Height/Speed input

Reverse freefall at 6Flags Magic Mountain(415' tall). Oh, my Browns....

We can all speculate or do the math on how much speed it takes to reach 400 feet. However without knowing if the top of the tophat will be invertedat all or not. theres no way to tell how fast it needs to go. You do have to figure that Cedar Point and Intamin will make sure the train is still traveling at a relatively good speed just in case seeing that in 400 feet of rise alot of factors such as friction due to the temperature of the track, wind, and other things. you dont want a train falling 400+ feet back into a station. so it obviously will need to go faster than it takes to get there. Also if the tophat is inverted it will need a tremendous amount of speed in order to make riders feel comfortable while inverted. I doubt that Cedar point would cause people to be discouraged from riding because of their fears if it should hang at a slow speed while inverted. They would not cut down on the rider base. I Also feel that the L:TH:B theory is not likely either. Cedar Point is not Six Flags and will make sure this ride has some dramatic element to it other than a 400 ft tophat. even if its a bunny hill or two. I will be going to CP on Saturday and will take my Digital Camera with me so i will be back with a link to some new pictures sometime next week.

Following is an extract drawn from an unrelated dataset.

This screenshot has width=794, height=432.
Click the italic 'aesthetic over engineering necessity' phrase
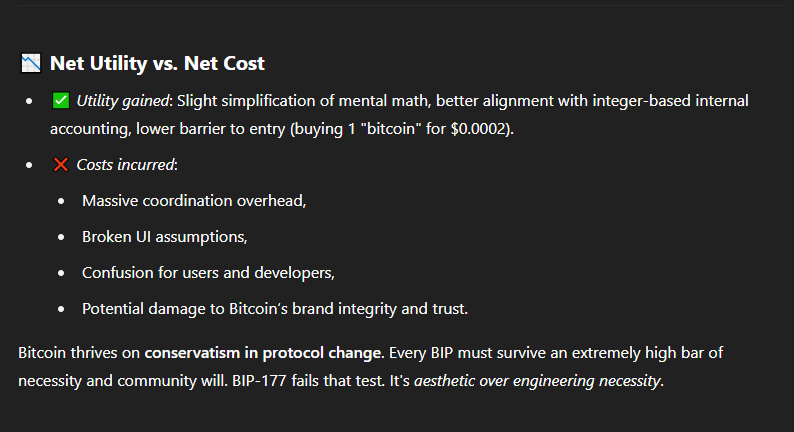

"I feel the need......The need, for speed!"-Top Gun

S: TE = Superman: The Escape @ Six Flags Magic Mountain

Majin and tservo - To really put the exclamation point on this concept; if I were to shoot a gun and I knew nothing would ever be in the path of the bullet while pointing it exactly parallel to the ground and at the same time at the same height I dropped a ball straight down, the bullet would hit the ground exactly at the same time as the ball. :)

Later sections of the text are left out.